* RECORDS FOR THE TASK
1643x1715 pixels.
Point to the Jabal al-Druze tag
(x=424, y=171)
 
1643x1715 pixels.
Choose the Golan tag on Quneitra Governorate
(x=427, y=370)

* THE EXERCISE
Format the lines above as a JSON list of strings, one string per line, leaving out blank lines.

* SOLVED PROBLEM
[
  "1643x1715 pixels.",
  "Point to the Jabal al-Druze tag",
  "(x=424, y=171)",
  "1643x1715 pixels.",
  "Choose the Golan tag on Quneitra Governorate",
  "(x=427, y=370)"
]